[Start of section]

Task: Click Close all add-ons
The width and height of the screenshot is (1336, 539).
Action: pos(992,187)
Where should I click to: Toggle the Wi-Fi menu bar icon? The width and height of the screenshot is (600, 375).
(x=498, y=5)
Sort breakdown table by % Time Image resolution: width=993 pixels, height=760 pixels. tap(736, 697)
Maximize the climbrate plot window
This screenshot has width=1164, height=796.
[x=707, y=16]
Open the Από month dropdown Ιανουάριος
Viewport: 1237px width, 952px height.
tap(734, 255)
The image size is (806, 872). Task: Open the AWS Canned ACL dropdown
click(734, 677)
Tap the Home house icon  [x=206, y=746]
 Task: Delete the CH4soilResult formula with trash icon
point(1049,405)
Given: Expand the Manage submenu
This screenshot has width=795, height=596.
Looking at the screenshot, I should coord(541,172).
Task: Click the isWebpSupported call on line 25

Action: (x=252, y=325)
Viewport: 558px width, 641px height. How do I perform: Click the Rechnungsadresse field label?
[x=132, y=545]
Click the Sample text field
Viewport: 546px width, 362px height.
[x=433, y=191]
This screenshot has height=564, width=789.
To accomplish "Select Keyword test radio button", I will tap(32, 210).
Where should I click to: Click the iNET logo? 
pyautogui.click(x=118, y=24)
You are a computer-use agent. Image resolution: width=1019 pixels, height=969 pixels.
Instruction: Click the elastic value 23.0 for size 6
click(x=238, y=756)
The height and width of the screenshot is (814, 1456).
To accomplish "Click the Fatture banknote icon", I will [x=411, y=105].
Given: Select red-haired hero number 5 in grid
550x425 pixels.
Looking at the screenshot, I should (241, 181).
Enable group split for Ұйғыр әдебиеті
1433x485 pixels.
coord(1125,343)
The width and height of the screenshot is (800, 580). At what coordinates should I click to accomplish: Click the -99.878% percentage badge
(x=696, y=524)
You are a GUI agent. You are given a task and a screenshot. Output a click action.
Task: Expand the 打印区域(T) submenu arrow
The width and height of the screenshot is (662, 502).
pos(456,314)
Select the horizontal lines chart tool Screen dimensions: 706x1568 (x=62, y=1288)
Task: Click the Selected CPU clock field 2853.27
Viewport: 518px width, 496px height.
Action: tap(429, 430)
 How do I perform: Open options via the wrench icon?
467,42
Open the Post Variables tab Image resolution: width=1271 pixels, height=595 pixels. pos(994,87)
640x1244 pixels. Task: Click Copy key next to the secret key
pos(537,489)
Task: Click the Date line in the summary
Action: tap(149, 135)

[End of section]

= Aim of the task =
Every record above needs to be returned in full, exactly.

= Solution =
Task: Click Close all add-ons
The width and height of the screenshot is (1336, 539).
Action: pos(992,187)
Where should I click to: Toggle the Wi-Fi menu bar icon? The width and height of the screenshot is (600, 375).
(x=498, y=5)
Sort breakdown table by % Time Image resolution: width=993 pixels, height=760 pixels. tap(736, 697)
Maximize the climbrate plot window
This screenshot has width=1164, height=796.
[x=707, y=16]
Open the Από month dropdown Ιανουάριος
Viewport: 1237px width, 952px height.
tap(734, 255)
The image size is (806, 872). Task: Open the AWS Canned ACL dropdown
click(734, 677)
Tap the Home house icon  [x=206, y=746]
 Task: Delete the CH4soilResult formula with trash icon
point(1049,405)
Given: Expand the Manage submenu
This screenshot has width=795, height=596.
Looking at the screenshot, I should coord(541,172).
Task: Click the isWebpSupported call on line 25

Action: (x=252, y=325)
Viewport: 558px width, 641px height. How do I perform: Click the Rechnungsadresse field label?
[x=132, y=545]
Click the Sample text field
Viewport: 546px width, 362px height.
[x=433, y=191]
This screenshot has height=564, width=789.
To accomplish "Select Keyword test radio button", I will tap(32, 210).
Where should I click to: Click the iNET logo? 
pyautogui.click(x=118, y=24)
You are a computer-use agent. Image resolution: width=1019 pixels, height=969 pixels.
Instruction: Click the elastic value 23.0 for size 6
click(x=238, y=756)
The height and width of the screenshot is (814, 1456).
To accomplish "Click the Fatture banknote icon", I will [x=411, y=105].
Given: Select red-haired hero number 5 in grid
550x425 pixels.
Looking at the screenshot, I should (241, 181).
Enable group split for Ұйғыр әдебиеті
1433x485 pixels.
coord(1125,343)
The width and height of the screenshot is (800, 580). At what coordinates should I click to accomplish: Click the -99.878% percentage badge
(x=696, y=524)
You are a GUI agent. You are given a task and a screenshot. Output a click action.
Task: Expand the 打印区域(T) submenu arrow
The width and height of the screenshot is (662, 502).
pos(456,314)
Select the horizontal lines chart tool Screen dimensions: 706x1568 (x=62, y=1288)
Task: Click the Selected CPU clock field 2853.27
Viewport: 518px width, 496px height.
Action: tap(429, 430)
 How do I perform: Open options via the wrench icon?
467,42
Open the Post Variables tab Image resolution: width=1271 pixels, height=595 pixels. pos(994,87)
640x1244 pixels. Task: Click Copy key next to the secret key
pos(537,489)
Task: Click the Date line in the summary
Action: tap(149, 135)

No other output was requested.